Sometimes I'm caught out by a photo or a letter that slips out of a 'strictly in the past' album shelved out of reach amidst a tangle of gift bags that accumulate dustily. Today it was music. Two tracks that shuffled next to each other and sent me back to another lifetime. And the clouds gathered over my house and, for a while, the rain fell in bursts. Actually, not metaphorically. Weather and music combined synchronistically to induce a rush of nostalgia that took my breath away.

Now the sun's out again and I have a school cake sale to attend and swimming to cheer on, and risotto ingredients to buy and prepare. And life continues on.

 

Monday
Mar282011

good morning

Do you have a sense of how the day will unfold before you've even opened your eyes? My checklist starts the moment I begin to surface: have I slept well - do I smell burning toast (or worse, the smell of old burning crumbs) - what's with the noise? - is it raining? Then there's a nebulous sense of uneasy discomfort that's sometimes present, as expressed in Jenny Holzer's plaque. It's funny and true and self-indulgent so I typed it out and have it propped to remind me, maybe, to chill.

Once I'm up the worst is over. Unless there's no milk for coffee (or worse, no coffee) or we have visitors and I'm expected to speak, smile and make breakfast all at once. But there are things that reliably make for a good morning.

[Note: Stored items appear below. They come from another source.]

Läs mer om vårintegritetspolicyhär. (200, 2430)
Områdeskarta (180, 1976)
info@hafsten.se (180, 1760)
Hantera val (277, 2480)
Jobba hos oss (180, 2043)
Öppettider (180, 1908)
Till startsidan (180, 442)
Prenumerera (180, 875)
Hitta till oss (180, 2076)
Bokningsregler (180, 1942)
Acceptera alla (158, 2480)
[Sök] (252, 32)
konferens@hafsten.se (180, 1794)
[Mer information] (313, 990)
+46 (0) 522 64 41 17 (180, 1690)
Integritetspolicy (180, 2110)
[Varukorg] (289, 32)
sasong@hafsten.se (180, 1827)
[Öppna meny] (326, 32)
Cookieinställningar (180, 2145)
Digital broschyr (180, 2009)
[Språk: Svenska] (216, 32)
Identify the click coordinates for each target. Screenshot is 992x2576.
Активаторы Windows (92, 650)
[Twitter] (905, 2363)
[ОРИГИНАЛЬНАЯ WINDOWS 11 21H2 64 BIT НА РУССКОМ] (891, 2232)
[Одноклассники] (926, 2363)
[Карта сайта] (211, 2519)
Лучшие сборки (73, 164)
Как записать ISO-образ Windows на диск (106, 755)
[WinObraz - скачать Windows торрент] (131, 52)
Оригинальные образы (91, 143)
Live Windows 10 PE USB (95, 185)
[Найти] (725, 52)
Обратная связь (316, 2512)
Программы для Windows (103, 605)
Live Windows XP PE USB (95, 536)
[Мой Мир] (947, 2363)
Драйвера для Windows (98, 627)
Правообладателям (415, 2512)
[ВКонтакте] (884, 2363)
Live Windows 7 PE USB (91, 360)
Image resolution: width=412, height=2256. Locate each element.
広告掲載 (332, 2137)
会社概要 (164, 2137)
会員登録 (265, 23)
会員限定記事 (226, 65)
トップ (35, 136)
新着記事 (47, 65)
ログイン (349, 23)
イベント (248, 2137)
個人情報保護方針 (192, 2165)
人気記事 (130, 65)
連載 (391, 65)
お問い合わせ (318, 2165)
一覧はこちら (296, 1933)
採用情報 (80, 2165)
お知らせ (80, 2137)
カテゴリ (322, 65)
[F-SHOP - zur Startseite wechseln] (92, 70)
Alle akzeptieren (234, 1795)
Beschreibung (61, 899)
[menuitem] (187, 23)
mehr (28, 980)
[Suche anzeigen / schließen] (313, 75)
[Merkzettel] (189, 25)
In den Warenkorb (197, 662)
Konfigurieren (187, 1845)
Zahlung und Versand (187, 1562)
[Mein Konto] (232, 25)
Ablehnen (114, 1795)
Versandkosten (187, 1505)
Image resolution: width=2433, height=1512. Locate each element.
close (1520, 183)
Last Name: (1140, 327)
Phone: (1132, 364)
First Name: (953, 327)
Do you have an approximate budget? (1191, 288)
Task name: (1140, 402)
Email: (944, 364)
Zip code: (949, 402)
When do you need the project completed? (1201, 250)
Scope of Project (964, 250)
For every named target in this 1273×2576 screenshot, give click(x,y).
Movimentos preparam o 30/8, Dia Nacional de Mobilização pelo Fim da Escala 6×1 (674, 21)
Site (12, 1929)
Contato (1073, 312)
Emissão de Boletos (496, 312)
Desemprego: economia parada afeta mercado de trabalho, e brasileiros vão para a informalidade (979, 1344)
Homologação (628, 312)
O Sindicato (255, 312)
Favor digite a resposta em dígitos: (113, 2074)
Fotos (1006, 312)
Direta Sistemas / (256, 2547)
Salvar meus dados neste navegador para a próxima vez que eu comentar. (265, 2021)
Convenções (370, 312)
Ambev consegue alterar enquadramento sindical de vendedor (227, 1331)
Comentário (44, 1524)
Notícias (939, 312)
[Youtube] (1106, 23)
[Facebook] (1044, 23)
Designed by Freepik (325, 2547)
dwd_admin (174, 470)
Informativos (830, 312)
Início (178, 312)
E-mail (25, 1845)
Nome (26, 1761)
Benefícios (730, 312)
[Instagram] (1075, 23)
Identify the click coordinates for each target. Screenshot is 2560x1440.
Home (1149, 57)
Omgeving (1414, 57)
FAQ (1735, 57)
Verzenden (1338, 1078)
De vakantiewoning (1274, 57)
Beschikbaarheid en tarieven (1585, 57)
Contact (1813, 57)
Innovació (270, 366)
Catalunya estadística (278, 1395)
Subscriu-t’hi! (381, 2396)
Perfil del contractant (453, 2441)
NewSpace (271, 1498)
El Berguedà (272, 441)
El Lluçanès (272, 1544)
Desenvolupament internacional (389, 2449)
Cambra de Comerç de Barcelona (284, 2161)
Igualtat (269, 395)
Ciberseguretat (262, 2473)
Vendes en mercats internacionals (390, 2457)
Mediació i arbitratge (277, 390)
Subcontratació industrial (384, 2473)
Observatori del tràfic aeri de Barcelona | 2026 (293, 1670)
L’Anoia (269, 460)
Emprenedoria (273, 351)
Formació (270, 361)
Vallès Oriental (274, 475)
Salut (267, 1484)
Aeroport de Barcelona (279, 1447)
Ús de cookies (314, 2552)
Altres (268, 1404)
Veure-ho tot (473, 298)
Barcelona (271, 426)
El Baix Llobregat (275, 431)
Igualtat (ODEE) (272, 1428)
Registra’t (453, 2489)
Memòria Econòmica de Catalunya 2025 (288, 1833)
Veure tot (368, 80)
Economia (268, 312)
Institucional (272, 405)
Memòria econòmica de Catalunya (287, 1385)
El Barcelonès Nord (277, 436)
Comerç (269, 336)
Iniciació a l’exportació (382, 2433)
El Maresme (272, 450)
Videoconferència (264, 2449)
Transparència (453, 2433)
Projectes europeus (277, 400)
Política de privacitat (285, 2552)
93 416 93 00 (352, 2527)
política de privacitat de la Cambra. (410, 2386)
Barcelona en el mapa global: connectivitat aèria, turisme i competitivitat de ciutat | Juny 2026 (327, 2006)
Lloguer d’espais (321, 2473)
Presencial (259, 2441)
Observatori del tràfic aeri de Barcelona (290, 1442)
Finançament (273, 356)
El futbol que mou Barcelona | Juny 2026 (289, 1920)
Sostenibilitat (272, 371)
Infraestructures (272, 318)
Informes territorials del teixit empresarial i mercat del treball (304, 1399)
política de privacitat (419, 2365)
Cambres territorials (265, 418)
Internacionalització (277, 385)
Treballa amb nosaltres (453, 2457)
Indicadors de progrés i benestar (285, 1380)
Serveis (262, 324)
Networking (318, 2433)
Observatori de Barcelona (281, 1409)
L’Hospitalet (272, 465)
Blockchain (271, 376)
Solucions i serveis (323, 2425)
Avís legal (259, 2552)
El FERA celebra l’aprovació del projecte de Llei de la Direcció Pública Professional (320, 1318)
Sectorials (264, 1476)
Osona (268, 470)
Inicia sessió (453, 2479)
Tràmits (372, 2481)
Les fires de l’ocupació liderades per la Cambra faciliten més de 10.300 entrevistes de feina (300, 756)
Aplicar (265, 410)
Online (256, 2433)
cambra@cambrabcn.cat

Sitting outside is one of them - in silence, with coffee and an egg or two, sourdough toast or, on a weekend, a warmed croissant. The iron tang of a frosty morning is as appealing to me as the wet green of a spring day and with a bit of air, warm coffee and diverting birdly antics, I'll be happier by the minute.

Then there is light. The low slant of a winter morning or hot yellow of a hot summer day are the spurs I need to get up and get out. I stalk light around the house with my camera. It's elusive, forcing me to work fast and, at the same time, to look.  

A good morning is a fine thing. What do you need to make your morning sing? I'd love to know.